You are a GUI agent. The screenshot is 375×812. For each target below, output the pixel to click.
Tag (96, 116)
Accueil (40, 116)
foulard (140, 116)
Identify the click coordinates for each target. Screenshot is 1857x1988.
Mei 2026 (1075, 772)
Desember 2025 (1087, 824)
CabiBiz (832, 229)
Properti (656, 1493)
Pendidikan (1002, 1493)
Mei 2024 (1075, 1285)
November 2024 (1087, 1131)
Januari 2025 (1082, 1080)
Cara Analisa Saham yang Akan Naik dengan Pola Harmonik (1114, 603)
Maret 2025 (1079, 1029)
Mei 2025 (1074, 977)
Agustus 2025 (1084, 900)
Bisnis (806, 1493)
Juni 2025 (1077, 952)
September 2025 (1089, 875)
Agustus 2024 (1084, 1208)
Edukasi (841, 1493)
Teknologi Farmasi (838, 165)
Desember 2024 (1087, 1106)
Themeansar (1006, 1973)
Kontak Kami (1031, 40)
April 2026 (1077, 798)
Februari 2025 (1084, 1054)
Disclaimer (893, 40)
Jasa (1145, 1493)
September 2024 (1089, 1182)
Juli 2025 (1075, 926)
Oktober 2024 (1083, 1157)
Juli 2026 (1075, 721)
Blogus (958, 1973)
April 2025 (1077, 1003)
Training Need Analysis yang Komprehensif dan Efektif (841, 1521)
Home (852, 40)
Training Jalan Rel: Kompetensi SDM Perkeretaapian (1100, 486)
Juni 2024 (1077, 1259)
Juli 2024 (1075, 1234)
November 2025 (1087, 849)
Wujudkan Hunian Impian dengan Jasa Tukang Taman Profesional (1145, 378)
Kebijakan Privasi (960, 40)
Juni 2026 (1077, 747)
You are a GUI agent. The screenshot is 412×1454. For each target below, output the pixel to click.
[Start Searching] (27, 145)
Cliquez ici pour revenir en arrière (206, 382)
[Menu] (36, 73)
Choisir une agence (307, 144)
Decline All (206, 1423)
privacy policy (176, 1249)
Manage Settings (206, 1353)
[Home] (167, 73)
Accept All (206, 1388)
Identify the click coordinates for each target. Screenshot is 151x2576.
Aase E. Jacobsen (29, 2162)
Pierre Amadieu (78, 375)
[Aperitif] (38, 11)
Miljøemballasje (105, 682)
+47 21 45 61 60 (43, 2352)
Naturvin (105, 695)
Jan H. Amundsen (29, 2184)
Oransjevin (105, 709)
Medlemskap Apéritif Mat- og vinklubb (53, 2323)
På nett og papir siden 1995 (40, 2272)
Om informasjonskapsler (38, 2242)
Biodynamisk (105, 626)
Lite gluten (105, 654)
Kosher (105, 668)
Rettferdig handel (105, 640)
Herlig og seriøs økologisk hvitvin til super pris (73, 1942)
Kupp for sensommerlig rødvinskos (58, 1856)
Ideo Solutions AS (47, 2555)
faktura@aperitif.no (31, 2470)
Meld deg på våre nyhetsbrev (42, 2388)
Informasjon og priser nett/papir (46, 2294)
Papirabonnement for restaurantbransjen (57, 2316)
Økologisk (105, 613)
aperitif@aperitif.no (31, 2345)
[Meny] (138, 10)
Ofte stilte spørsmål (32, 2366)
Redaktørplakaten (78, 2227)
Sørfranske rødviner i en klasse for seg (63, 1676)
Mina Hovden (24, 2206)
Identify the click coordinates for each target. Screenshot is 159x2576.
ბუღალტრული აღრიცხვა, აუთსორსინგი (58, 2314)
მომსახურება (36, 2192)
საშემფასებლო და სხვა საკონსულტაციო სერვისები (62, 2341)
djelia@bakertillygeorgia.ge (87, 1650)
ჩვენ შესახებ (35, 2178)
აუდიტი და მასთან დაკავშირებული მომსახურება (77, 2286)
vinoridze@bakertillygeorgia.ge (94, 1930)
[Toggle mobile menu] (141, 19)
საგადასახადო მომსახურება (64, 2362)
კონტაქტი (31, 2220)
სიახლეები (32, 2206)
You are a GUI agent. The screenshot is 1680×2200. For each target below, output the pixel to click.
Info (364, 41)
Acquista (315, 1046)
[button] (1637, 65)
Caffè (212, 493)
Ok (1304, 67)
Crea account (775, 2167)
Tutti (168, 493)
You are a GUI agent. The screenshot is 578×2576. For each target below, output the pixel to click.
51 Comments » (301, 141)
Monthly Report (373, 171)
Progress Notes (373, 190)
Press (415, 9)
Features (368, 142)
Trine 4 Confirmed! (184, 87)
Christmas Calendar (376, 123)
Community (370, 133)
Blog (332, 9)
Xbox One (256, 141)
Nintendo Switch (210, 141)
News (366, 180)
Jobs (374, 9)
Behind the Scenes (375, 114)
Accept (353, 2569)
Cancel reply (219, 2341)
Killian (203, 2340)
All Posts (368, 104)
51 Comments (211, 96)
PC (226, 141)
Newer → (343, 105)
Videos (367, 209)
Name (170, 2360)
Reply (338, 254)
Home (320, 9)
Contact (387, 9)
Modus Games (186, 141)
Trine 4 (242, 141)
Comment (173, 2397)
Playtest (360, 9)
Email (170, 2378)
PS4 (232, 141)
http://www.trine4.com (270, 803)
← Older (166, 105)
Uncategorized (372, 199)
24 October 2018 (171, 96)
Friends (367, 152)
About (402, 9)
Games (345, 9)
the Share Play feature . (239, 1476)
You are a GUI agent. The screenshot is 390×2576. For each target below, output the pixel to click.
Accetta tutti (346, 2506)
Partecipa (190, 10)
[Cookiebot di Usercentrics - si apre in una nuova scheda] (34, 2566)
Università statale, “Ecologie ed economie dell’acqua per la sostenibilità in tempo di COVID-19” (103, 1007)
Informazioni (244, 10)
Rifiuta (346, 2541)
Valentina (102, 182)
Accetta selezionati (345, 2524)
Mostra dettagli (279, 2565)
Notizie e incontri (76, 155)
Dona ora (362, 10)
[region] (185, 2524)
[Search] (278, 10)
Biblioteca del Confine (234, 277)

========================================

* [WHAT TO DO]:
Take the lines above from the one containing "Redaktørplakaten (78, 2227)" down to the one containing "the Share Play feature . (239, 1476)", and transcribe them exactly, both ends included.

* [ANSWER FOR THIS EXERCISE]:
Redaktørplakaten (78, 2227)
Sørfranske rødviner i en klasse for seg (63, 1676)
Mina Hovden (24, 2206)
Identify the click coordinates for each target. Screenshot is 159x2576.
ბუღალტრული აღრიცხვა, აუთსორსინგი (58, 2314)
მომსახურება (36, 2192)
საშემფასებლო და სხვა საკონსულტაციო სერვისები (62, 2341)
djelia@bakertillygeorgia.ge (87, 1650)
ჩვენ შესახებ (35, 2178)
აუდიტი და მასთან დაკავშირებული მომსახურება (77, 2286)
vinoridze@bakertillygeorgia.ge (94, 1930)
[Toggle mobile menu] (141, 19)
საგადასახადო მომსახურება (64, 2362)
კონტაქტი (31, 2220)
სიახლეები (32, 2206)
You are a GUI agent. The screenshot is 1680×2200. For each target below, output the pixel to click.
Info (364, 41)
Acquista (315, 1046)
[button] (1637, 65)
Caffè (212, 493)
Ok (1304, 67)
Crea account (775, 2167)
Tutti (168, 493)
You are a GUI agent. The screenshot is 578×2576. For each target below, output the pixel to click.
51 Comments » (301, 141)
Monthly Report (373, 171)
Progress Notes (373, 190)
Press (415, 9)
Features (368, 142)
Trine 4 Confirmed! (184, 87)
Christmas Calendar (376, 123)
Community (370, 133)
Blog (332, 9)
Xbox One (256, 141)
Nintendo Switch (210, 141)
News (366, 180)
Jobs (374, 9)
Behind the Scenes (375, 114)
Accept (353, 2569)
Cancel reply (219, 2341)
Killian (203, 2340)
All Posts (368, 104)
51 Comments (211, 96)
PC (226, 141)
Newer → (343, 105)
Videos (367, 209)
Name (170, 2360)
Reply (338, 254)
Home (320, 9)
Contact (387, 9)
Modus Games (186, 141)
Trine 4 (242, 141)
Comment (173, 2397)
Playtest (360, 9)
Email (170, 2378)
PS4 (232, 141)
http://www.trine4.com (270, 803)
← Older (166, 105)
Uncategorized (372, 199)
24 October 2018 (171, 96)
Friends (367, 152)
About (402, 9)
Games (345, 9)
the Share Play feature . (239, 1476)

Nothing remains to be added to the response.